> Given text:
-.-.-
Notes from November 2011 EVA Working Group:

Slides and documents to be shared:
    -- https://repository.dataone.org/documents/Meetings/20120403_DataONE_EVA_Boulder/
Tuesday, April 3
Jeff Morisette, Rosie Fisher, Anna Michalak, Yaxing, Christopher, Steve, Shishi, Dave Lawrence, Vineet, Bertram, Suresh, Jorge, Claudio, Bob, and Matt

Introduction & Meeting Goals by Bob Cook
MsTMIP & Benchmarking by Christopher Schwalm
Q: Has anyone used continuous integration testing frameworks for driving these evaluation benchmarks?

Model Intercomparison Framework by Shishi Liu
ILAMB overview by Dave Lawrence
Afternoon Breakout Session:
Two groups, overall process of Model Intercomparison Infrastructure

1. Select output to analyze (Observation/Model Output)
2. Convert to common representation
3. Intercomparison
4. Scoring System

Vegetation (Rosie, Suresh, Christopher, Steve, Bertram, Anna, Jeff, Jorge)


Wednesday, April 4, 2012
participating:  Yaxing, Christopher, Steve, Shishi, Dave Lawrence, Vineet, Bertram, Suresh, Jorge, Claudio, Bob, and Matt

DataONE linkages with other activities
NSF OCI:  other DataNets; goal is to link each of the DataNets
NSF-Geo:  EarthCube--in planning phase
NASA:  Earth systems DAACs (similar to ORNL DAAC)
-.-.-
> Entries shown:
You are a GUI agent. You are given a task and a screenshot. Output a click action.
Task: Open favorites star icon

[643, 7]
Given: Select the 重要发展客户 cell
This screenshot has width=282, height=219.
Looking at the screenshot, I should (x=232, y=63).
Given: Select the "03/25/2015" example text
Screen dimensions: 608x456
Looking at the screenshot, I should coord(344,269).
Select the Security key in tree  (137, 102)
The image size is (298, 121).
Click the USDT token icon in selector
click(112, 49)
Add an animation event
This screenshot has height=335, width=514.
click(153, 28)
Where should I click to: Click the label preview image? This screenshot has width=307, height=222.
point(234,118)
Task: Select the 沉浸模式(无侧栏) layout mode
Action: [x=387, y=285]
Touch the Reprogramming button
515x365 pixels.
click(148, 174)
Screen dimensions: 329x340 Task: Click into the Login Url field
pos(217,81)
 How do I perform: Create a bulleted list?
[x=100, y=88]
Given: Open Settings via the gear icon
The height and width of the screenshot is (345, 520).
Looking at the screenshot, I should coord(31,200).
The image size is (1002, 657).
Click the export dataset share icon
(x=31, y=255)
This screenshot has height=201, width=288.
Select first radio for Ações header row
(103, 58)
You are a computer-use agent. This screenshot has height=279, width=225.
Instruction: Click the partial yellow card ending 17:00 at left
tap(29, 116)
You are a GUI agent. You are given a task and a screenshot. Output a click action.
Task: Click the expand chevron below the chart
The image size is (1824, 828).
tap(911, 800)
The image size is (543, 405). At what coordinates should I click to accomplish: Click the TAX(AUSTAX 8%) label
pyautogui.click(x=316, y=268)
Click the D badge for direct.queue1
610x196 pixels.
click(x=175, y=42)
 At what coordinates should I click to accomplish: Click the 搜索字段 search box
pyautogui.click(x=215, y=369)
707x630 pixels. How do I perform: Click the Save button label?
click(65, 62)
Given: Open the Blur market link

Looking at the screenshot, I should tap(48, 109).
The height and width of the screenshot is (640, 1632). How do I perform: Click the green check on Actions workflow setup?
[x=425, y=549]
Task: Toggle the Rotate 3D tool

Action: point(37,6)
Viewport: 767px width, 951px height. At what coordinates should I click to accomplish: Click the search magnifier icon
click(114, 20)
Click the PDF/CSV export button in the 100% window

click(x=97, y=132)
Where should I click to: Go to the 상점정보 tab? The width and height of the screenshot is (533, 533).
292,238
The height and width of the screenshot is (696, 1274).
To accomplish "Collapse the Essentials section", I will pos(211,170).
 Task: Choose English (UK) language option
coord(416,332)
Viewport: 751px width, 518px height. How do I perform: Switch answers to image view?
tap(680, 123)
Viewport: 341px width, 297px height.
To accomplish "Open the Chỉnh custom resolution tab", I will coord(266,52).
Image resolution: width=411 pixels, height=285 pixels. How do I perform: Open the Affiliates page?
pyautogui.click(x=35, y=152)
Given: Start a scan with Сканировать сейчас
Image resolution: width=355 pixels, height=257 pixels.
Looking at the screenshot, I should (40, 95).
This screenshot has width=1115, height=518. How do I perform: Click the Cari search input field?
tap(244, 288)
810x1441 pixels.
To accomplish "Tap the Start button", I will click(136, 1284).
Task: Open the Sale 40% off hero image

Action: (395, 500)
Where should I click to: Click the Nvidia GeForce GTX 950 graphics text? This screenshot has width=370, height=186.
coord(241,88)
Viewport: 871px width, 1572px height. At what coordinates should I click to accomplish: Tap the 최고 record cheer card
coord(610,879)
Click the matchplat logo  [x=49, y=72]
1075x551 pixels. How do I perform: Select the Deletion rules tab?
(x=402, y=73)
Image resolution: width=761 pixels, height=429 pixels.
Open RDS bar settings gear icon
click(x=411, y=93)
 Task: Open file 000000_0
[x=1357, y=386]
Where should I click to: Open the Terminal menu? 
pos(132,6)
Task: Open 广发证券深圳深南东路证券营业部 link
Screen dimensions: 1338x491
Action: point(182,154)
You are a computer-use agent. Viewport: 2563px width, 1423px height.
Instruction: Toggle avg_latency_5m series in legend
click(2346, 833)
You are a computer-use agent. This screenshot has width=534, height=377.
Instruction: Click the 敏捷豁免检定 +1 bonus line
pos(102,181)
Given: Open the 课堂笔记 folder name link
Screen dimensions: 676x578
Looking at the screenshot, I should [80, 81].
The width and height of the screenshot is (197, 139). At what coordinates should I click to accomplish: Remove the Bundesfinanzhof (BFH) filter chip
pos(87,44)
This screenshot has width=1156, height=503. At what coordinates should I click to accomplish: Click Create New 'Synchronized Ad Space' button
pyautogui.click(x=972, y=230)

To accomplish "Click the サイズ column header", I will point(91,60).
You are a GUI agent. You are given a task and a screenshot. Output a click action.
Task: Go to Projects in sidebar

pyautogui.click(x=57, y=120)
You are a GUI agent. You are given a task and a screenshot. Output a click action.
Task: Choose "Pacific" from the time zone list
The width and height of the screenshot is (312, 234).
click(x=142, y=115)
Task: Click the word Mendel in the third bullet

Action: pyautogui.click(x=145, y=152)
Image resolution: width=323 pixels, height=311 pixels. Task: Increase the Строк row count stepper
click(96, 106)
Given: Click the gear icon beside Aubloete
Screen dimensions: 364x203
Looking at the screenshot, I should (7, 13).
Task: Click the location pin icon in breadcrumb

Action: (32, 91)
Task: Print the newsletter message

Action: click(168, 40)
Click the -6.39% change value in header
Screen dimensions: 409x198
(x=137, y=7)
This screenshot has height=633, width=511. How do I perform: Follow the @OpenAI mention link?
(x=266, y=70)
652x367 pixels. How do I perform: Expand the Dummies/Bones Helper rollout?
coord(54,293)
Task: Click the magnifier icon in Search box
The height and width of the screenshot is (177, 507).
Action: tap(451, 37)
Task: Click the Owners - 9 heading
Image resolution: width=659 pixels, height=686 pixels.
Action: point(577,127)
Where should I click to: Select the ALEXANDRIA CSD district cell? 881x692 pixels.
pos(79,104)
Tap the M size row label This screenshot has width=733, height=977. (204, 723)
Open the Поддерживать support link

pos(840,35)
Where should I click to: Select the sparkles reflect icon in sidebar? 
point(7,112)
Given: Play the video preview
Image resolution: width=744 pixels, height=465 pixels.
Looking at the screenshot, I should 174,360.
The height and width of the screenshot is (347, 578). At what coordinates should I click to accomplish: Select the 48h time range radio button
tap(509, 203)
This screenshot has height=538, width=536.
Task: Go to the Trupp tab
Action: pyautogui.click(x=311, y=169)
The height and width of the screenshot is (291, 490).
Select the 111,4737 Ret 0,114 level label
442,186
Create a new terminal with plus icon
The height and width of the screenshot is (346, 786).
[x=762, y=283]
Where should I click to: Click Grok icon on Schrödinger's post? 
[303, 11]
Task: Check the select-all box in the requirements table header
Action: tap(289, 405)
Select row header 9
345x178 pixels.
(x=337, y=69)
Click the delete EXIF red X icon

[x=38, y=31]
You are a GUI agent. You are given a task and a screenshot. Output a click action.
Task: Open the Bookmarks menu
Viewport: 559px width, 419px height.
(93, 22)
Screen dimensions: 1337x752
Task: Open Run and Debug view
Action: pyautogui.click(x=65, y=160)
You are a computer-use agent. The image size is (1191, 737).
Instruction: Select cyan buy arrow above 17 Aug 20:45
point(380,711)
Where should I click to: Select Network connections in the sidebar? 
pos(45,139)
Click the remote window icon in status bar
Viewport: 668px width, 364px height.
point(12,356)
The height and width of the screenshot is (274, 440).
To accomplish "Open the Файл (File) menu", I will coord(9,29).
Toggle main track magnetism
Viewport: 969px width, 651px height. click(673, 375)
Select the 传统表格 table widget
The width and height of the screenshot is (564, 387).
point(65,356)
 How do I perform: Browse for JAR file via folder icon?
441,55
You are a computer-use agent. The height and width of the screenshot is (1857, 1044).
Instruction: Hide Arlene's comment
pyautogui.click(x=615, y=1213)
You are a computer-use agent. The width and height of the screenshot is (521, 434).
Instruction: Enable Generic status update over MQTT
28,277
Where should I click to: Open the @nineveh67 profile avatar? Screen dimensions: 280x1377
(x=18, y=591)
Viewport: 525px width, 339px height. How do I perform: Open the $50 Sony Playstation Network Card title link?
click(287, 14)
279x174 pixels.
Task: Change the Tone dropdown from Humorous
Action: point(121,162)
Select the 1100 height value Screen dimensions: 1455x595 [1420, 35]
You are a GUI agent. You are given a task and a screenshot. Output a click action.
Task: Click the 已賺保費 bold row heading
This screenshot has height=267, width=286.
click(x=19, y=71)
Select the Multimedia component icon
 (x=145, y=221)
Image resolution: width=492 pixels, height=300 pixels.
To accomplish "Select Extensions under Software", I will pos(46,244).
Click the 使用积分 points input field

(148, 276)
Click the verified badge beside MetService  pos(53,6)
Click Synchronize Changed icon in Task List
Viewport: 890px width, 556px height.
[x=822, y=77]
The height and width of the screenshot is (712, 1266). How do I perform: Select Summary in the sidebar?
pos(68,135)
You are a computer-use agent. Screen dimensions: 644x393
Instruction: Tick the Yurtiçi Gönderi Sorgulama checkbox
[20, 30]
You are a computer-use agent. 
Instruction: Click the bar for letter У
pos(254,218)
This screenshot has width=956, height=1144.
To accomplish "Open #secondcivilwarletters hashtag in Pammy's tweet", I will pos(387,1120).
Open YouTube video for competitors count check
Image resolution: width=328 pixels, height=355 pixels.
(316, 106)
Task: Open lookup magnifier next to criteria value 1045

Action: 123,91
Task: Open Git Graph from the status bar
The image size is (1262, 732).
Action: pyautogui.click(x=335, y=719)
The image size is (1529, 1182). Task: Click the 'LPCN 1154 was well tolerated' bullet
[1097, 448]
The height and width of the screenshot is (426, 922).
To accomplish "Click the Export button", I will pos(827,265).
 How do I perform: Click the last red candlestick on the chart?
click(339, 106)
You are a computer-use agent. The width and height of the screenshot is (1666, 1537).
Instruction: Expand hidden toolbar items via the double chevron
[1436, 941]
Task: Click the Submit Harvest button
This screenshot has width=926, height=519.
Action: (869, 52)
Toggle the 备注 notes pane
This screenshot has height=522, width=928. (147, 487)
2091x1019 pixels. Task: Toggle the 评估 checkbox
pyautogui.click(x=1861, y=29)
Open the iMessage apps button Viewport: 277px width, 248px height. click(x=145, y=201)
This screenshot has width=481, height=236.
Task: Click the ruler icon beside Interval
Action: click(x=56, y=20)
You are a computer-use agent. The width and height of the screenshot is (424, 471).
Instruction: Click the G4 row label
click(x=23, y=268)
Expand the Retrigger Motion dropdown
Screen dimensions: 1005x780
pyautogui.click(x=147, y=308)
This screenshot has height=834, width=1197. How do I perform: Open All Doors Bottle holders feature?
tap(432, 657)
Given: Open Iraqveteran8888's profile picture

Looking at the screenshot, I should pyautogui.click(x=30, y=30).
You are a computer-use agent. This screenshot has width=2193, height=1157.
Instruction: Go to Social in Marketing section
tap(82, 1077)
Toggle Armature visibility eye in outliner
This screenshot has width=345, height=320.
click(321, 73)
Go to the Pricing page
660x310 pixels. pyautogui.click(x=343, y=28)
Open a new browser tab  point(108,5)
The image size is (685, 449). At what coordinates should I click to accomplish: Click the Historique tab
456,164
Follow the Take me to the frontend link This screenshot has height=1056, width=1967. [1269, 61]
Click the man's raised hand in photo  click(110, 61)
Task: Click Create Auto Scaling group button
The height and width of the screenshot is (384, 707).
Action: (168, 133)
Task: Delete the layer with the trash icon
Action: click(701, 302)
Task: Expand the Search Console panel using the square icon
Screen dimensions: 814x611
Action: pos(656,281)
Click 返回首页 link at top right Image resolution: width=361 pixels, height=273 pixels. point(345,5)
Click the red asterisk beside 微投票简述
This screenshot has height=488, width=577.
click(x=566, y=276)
-.-.-
> Things to do:
[A] From the EVA working group meeting notes, return the passage starting at "1. Select output" and ending at "Anna, Jeff, Jorge)".
[B] Check each statement against the EVA working group meeting notes. Answer yes or no, and quote the words that decide it.
(i) The Wednesday session took place on April 4, 2012.
(ii) Christopher Schwalm gave the ILAMB overview.
(iii) EarthCube was described as being in its planning phase.
[C] Extend the EVA working group meeting notes beyond their last line.

> The answers:
[A]
1. Select output to analyze (Observation/Model Output)
2. Convert to common representation
3. Intercomparison
4. Scoring System

Vegetation (Rosie, Suresh, Christopher, Steve, Bertram, Anna, Jeff, Jorge)

[B]
(i) Yes: "Wednesday, April 4, 2012"
(ii) No: "ILAMB overview by Dave Lawrence"
(iii) Yes: "EarthCube--in planning phase"

[C]
DOE:  Earth Systems Grid Federation is being constructed; DataONE may want to contact ESGF in a year or two

European Union
    many efforts funded by EU to link across the Atlantic (with NSF)
    CReATIVE-B (a biodiversity network)
Global Efforts by the EU

Pilot Workflow
based on discussion from yesterday, providing more detail for each of the workflow steps
1.  PARC:  First element of the Workfow

PARC = Project, Aggregate, Reproject, and Clip

Read Metadata:  temporal coverage, time step, units, spatial metadata
Regrid:  extract data values; spatial and temporal regridding
Aggregate:  avarage, single pixel extraction
    has inputs in addition to those for PARC
        inputs to Clip:  land cover, ecoregions, climate regimes
            need to evaluate function and define thresholds
    outputs from Clip would be by region (e.g., North America), subregion, 

Post processing / another element of the workflow
    zonal values (averages)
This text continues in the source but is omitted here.